§ **DIRECTIONS FOR THIS TASK**
All lines from the one with "This screenshot has height=298, width=627." through the last line of the data below should be copied exactly; please add nothing.

Pixel coordinate grounding data
□ □ □
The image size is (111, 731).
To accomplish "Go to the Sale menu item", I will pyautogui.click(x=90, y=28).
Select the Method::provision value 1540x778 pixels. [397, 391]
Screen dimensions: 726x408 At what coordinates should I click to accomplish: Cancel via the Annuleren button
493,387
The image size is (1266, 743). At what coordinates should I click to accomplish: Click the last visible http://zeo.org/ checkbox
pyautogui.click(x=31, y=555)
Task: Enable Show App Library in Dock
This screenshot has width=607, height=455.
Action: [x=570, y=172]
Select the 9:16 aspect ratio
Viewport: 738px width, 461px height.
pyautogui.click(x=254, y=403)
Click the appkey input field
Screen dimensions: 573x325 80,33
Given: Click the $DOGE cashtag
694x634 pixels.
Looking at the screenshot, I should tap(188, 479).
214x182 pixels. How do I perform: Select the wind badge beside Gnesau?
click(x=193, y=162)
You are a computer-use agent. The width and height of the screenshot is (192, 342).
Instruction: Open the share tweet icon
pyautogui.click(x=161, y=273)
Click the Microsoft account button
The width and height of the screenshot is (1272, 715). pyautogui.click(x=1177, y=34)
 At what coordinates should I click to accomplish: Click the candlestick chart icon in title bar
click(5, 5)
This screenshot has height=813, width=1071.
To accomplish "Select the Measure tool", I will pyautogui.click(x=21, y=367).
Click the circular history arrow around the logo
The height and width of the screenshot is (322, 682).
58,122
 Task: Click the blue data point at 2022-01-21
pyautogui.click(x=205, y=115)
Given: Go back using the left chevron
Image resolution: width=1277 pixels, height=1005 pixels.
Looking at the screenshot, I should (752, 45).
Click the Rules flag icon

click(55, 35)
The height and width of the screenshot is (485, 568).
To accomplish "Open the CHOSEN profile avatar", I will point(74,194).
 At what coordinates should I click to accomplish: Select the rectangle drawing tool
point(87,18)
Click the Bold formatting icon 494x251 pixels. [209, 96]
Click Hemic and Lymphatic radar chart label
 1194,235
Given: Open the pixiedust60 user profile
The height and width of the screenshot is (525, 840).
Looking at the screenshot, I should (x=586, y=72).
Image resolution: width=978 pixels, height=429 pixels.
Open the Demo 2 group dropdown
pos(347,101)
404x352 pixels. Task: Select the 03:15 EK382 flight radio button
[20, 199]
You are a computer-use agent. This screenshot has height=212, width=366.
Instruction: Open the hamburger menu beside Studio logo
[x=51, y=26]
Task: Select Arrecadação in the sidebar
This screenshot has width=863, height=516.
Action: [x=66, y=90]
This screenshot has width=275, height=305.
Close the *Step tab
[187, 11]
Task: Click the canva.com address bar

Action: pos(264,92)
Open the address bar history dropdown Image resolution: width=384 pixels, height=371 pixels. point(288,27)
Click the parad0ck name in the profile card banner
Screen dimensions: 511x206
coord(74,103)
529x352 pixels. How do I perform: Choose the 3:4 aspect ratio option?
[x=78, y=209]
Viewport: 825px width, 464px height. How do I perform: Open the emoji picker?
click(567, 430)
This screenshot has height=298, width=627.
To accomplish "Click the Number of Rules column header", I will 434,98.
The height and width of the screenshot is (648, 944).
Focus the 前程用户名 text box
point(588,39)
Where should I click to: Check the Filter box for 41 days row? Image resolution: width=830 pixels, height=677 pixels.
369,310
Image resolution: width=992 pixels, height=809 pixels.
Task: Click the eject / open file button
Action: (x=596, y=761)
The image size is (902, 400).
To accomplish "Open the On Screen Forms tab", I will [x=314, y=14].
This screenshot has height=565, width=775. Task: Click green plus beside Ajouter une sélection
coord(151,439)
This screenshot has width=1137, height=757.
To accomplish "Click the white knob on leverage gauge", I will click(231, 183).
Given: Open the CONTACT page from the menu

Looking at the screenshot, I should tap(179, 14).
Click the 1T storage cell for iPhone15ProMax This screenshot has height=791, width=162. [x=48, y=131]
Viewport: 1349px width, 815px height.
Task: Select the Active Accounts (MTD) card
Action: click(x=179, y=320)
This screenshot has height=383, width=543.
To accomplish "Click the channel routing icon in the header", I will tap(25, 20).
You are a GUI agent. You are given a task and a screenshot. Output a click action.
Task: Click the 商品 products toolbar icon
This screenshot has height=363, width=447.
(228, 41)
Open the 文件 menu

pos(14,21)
□ □ □
§ **EXERCISE RESPONSE**
This screenshot has height=298, width=627.
To accomplish "Click the Number of Rules column header", I will 434,98.
The height and width of the screenshot is (648, 944).
Focus the 前程用户名 text box
point(588,39)
Where should I click to: Check the Filter box for 41 days row? Image resolution: width=830 pixels, height=677 pixels.
369,310
Image resolution: width=992 pixels, height=809 pixels.
Task: Click the eject / open file button
Action: (x=596, y=761)
The image size is (902, 400).
To accomplish "Open the On Screen Forms tab", I will [x=314, y=14].
This screenshot has height=565, width=775. Task: Click green plus beside Ajouter une sélection
coord(151,439)
This screenshot has width=1137, height=757.
To accomplish "Click the white knob on leverage gauge", I will click(231, 183).
Given: Open the CONTACT page from the menu

Looking at the screenshot, I should tap(179, 14).
Click the 1T storage cell for iPhone15ProMax This screenshot has height=791, width=162. [x=48, y=131]
Viewport: 1349px width, 815px height.
Task: Select the Active Accounts (MTD) card
Action: click(x=179, y=320)
This screenshot has height=383, width=543.
To accomplish "Click the channel routing icon in the header", I will tap(25, 20).
You are a GUI agent. You are given a task and a screenshot. Output a click action.
Task: Click the 商品 products toolbar icon
This screenshot has height=363, width=447.
(228, 41)
Open the 文件 menu

pos(14,21)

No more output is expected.